When a reuseport socket group is using a BPF filter to distribute
the packets among the sockets, we don't need to compute any hash
value, but the current reuseport_select_sock() requires the
caller to compute such hash in advance.

This patch reworks reuseport_select_sock() to compute the hash value
only if needed - missing or failing BPF filter.

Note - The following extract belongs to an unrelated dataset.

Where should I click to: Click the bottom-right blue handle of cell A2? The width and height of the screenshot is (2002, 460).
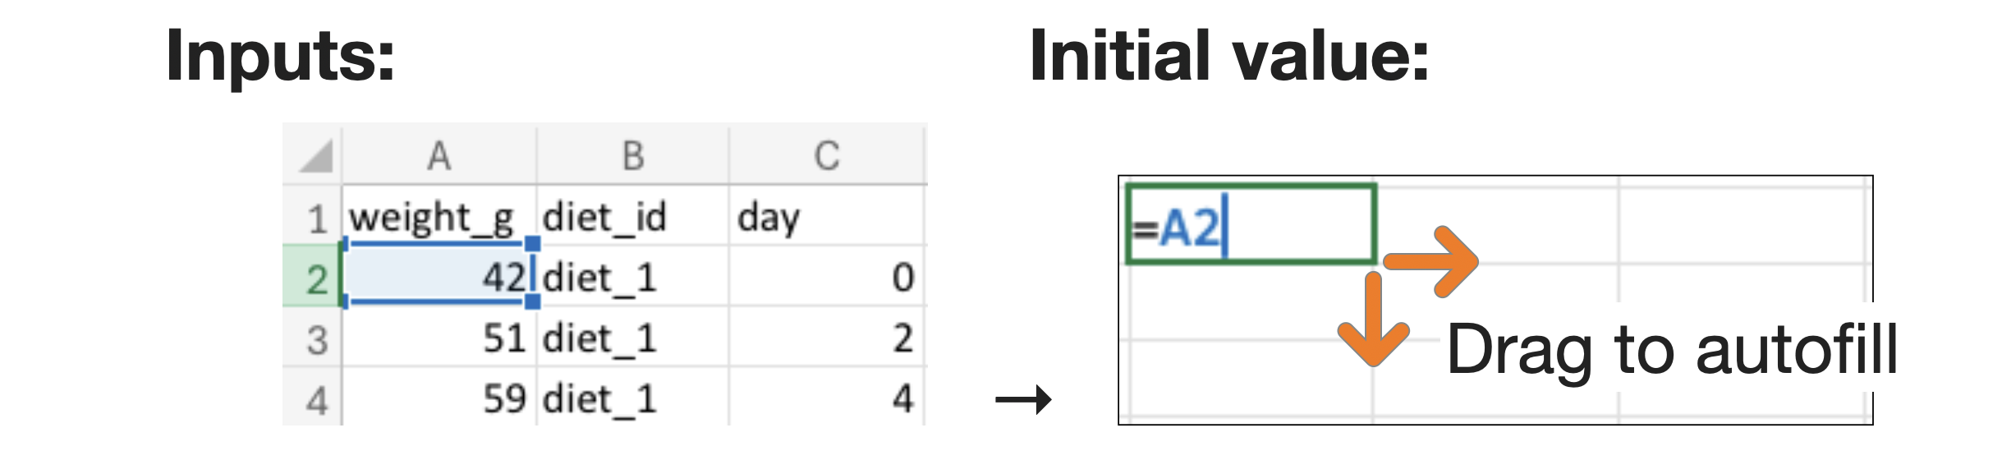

Since different
hash functions have different argument types - ipv4 addresses vs ipv6
ones - to avoid over-complicate the interface, reuseport_select_sock()
is now a macro.

Additionally, the sk_reuseport test is move inside reuseport_select_sock,
to avoid some code duplication.

Overall this gives small but measurable performance improvement
under UDP flood while using SO_REUSEPORT + BPF.

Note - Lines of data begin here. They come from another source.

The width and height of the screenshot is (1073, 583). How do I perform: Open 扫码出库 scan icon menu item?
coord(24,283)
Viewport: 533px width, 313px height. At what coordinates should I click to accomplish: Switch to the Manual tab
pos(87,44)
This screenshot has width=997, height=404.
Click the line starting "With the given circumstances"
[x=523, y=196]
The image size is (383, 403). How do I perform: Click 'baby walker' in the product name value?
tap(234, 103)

Signed-off-by: Paolo Abeni <pab...@redhat.com>
---
 include/net/sock_reuseport.h | 32 ++++++++++++++++++++++++++++----
 net/core/sock_reuseport.c    | 34 +++++++++++++++-------------------
 net/ipv4/inet_hashtables.c   | 28 ++++++++++------------------
 net/ipv4/udp.c               | 30 ++++++++++++------------------
 net/ipv6/inet6_hashtables.c  | 28 ++++++++++------------------
 net/ipv6/udp.c               | 31 ++++++++++++-------------------
 6 files changed, 87 insertions(+), 96 deletions(-)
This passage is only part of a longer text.